A minimal hybrid retriever using rank_bm25 for lexical and any embedding model for dense.

from rank_bm25 import BM25Okapi
import numpy as np

# Lexical index
tokenized = [doc.lower().split() for doc in docs]
bm25 = BM25Okapi(tokenized)

# Dense index (precomputed)
embeddings = embed_model.encode(docs)  # shape (N, d)
embeddings /= np.linalg.norm(embeddings, axis=1, keepdims=True)

def search(query, k=10):
    # BM25 scores
    q_tokens = query.lower().split()
    bm_scores = bm25.get_scores(q_tokens)
    bm_top = np.argsort(bm_scores)[::-1][:100]

    # Vector scores
    q_emb = embed_model.encode([query])[0]
    q_emb /= np.linalg.norm(q_emb)
    vec_scores = embeddings @ q_emb
    vec_top = np.argsort(vec_scores)[::-1][:100]

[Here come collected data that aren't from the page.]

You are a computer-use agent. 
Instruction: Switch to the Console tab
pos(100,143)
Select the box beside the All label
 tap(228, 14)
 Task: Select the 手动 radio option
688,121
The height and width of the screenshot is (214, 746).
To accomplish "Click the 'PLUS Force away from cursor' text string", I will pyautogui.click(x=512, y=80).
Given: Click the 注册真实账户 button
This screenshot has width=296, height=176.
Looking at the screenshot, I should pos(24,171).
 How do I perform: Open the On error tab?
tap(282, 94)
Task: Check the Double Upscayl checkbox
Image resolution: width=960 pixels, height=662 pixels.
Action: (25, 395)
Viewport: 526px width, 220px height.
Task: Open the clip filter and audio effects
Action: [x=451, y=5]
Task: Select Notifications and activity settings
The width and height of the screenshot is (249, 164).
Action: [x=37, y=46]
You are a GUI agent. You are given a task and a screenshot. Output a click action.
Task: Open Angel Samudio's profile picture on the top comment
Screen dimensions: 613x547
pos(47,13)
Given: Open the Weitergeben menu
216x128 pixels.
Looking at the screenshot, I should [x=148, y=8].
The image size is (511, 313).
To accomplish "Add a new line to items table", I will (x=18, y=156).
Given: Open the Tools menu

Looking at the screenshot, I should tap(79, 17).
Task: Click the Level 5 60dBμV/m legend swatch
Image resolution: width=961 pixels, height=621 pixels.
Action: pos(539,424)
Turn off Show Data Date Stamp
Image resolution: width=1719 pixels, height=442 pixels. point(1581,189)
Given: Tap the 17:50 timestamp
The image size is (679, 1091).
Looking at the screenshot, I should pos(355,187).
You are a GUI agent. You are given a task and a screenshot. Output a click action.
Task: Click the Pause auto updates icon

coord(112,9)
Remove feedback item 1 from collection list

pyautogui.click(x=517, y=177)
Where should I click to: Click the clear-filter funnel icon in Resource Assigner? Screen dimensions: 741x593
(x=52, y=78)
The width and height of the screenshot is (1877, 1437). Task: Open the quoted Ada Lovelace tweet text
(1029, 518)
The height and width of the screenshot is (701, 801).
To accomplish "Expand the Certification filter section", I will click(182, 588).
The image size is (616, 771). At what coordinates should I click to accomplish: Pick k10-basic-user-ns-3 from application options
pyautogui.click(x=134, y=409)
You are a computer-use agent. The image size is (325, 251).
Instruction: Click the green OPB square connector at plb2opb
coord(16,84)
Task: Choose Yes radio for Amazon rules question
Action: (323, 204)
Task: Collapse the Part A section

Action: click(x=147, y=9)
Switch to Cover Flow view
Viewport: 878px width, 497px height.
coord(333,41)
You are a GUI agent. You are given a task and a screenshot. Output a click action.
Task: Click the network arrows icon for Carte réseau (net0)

    # Reciprocal Rank Fusion
    fused = {}
    for rank, idx in enumerate(bm_top):
        fused[idx] = fused.get(idx, 0) + 1 / (60 + rank)
    for rank, idx in enumerate(vec_top):
        fused[idx] = fused.get(idx, 0) + 1 / (60 + rank)

    return sorted(fused.items(), key=lambda x: -x[1])[:k]

RRF is dead simple, has one tuning knob (60 is the standard constant), and works without normalizing across two very different score scales.

Trade-offs

Hybrid is not a free lunch.

Latency adds up. You run two retrievers. With careful infra they run in parallel, but each adds an index hit.
Storage doubles. You maintain both a lexical index and a vector index.
Tuning has more knobs. Top-k from each side, fusion weights, and possibly a reranker on top.
BM25 is sensitive to tokenization. Stopwords, stemming, and language-specific tokenizers matter for short queries.

But the upside is real. On typical enterprise corpora, hybrid search improves top-10 recall by 5-15 percentage points over either method alone. The improvement is largest on queries containing exact identifiers (codes, names, versions) that vector search routinely fumbles.

Practical Tips

Start with RRF before weighted fusion. It avoids the normalization headache and is competitive in most benchmarks.
Pull top-50 to top-100 from each side, fuse, then return top-10. Fusing too few candidates throws away the second retriever’s contribution.
Add a reranker on top of fusion for the best quality. A cross-encoder reranker on the top-30 fused results often beats any fusion tuning.
Tune BM25 parameters (k1, b). Defaults (k1=1.5, b=0.75) are reasonable but worth a sweep on your data.
Lowercase and strip punctuation before BM25. Tokenization mismatch is the most common reason BM25 underperforms.
Keep separate metadata filters in both indexes. A query that filters by date or owner should narrow both sides, not be applied post-fusion.
Measure on real queries. Public benchmark wins do not always transfer. Build an eval set from your own logs.

A surprising side benefit: BM25 acts as a sanity check on your embeddings. If BM25 dominates your fused results consistently, your embedding model probably is not strong on your domain and is worth re-evaluating.

Wrap-up

Hybrid search is the single highest-value upgrade for most RAG systems. Vector retrieval handles meaning, BM25 handles literals, and reciprocal rank fusion glues them together in a few lines of code. Add a reranker on top once hybrid is stable. Two indexes, one fusion step, and noticeably better answers.